▶ Task to carry out: Please copy, word for word, the line holding "Click the Pop Crave display name" and each line that follows it through the end of the entries, omitting any pictures.

(Pixel coordinate grounding data)
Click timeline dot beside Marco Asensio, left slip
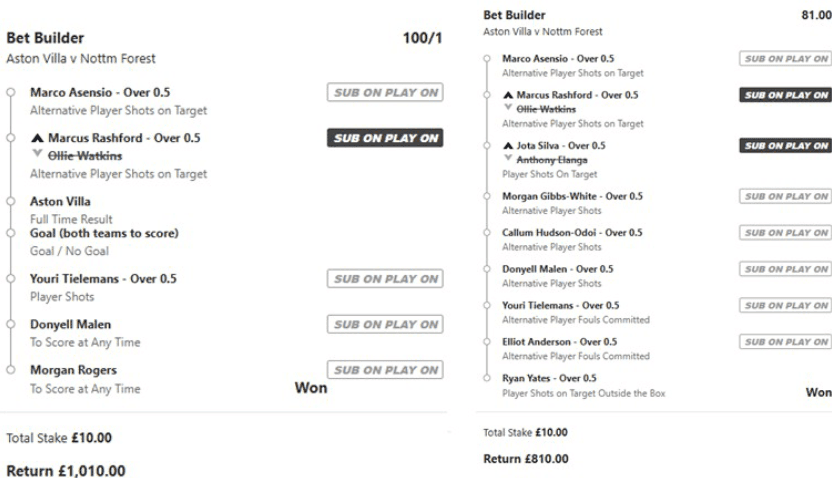Image resolution: width=832 pixels, height=478 pixels. click(10, 92)
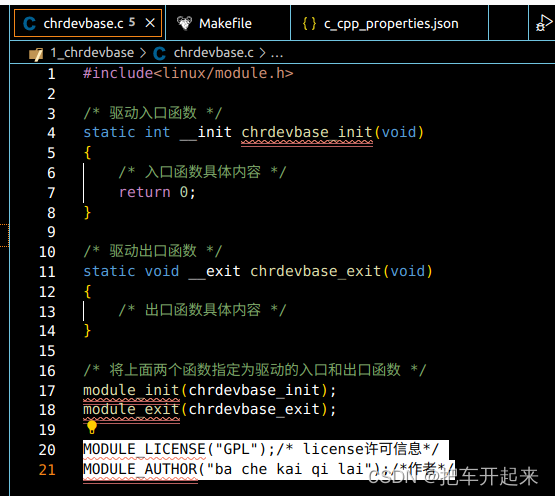Click the Makefile gnu icon
This screenshot has height=496, width=555.
pyautogui.click(x=184, y=23)
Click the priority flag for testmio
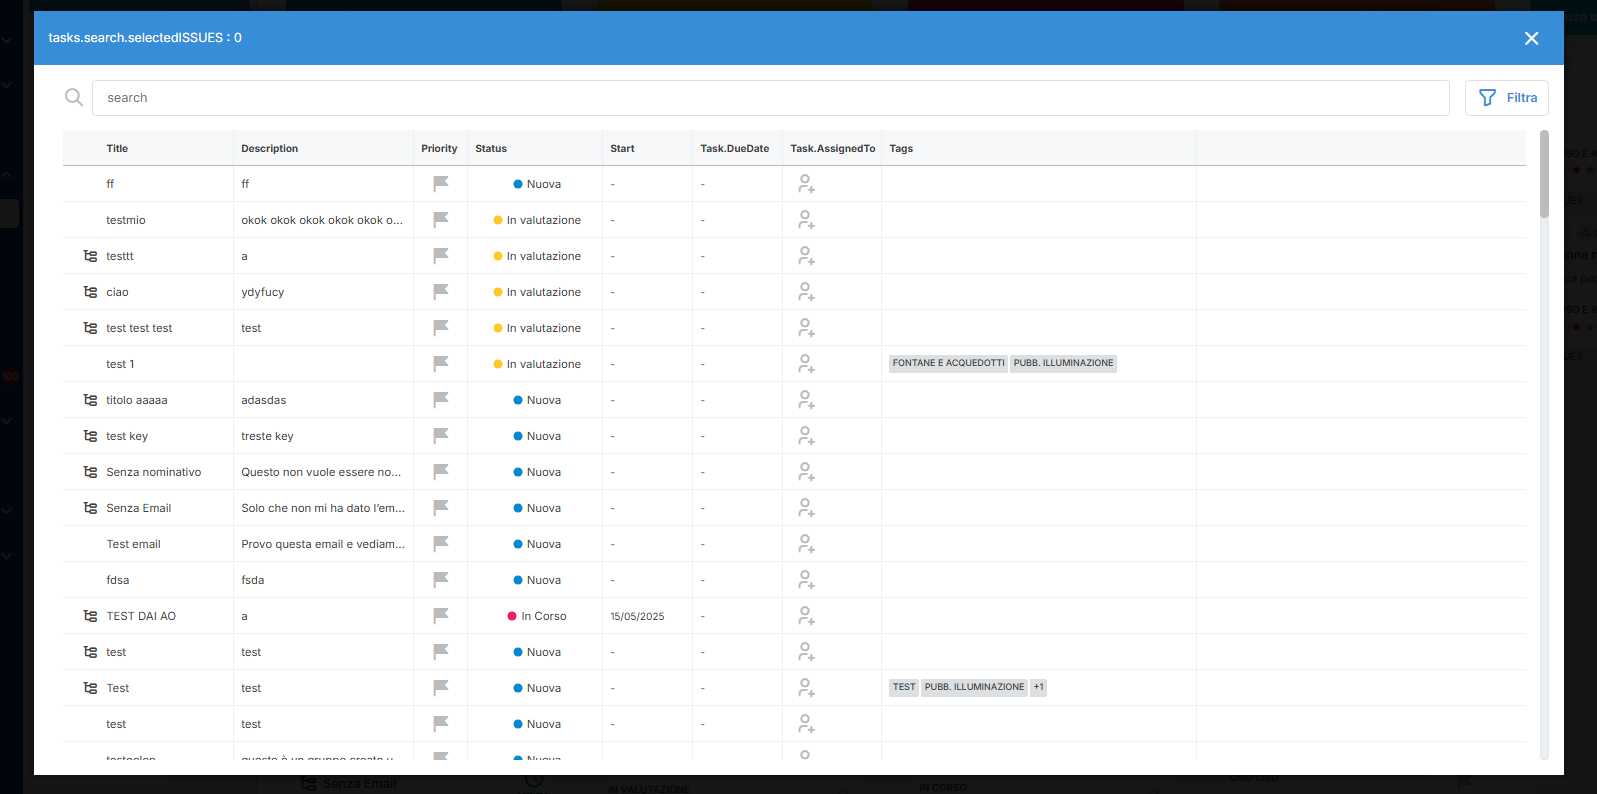The width and height of the screenshot is (1597, 794). click(440, 220)
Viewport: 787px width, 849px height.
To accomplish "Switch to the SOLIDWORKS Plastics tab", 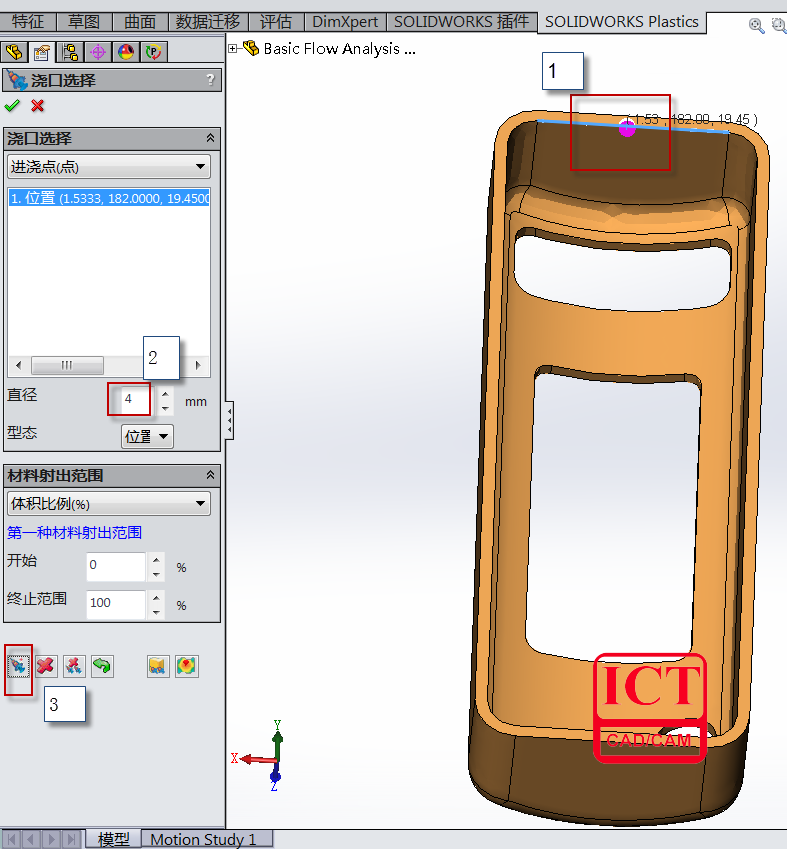I will pos(621,21).
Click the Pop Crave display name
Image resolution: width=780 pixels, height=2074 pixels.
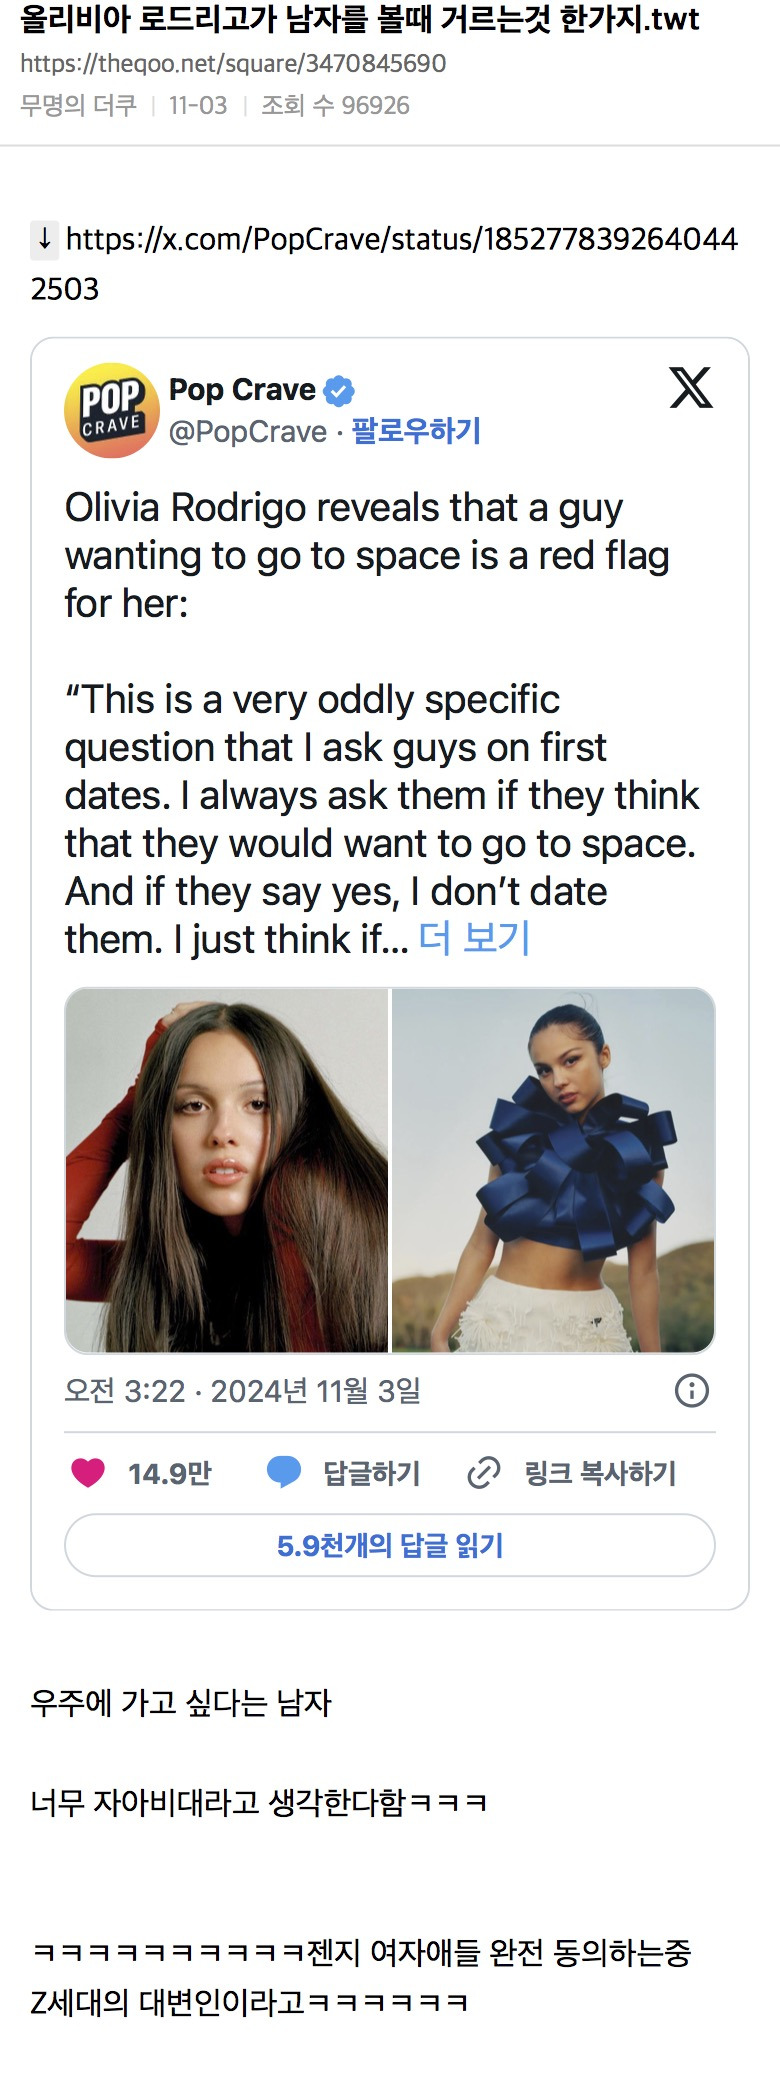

▶ Answer to this exercise:
Click the Pop Crave display name
Image resolution: width=780 pixels, height=2074 pixels.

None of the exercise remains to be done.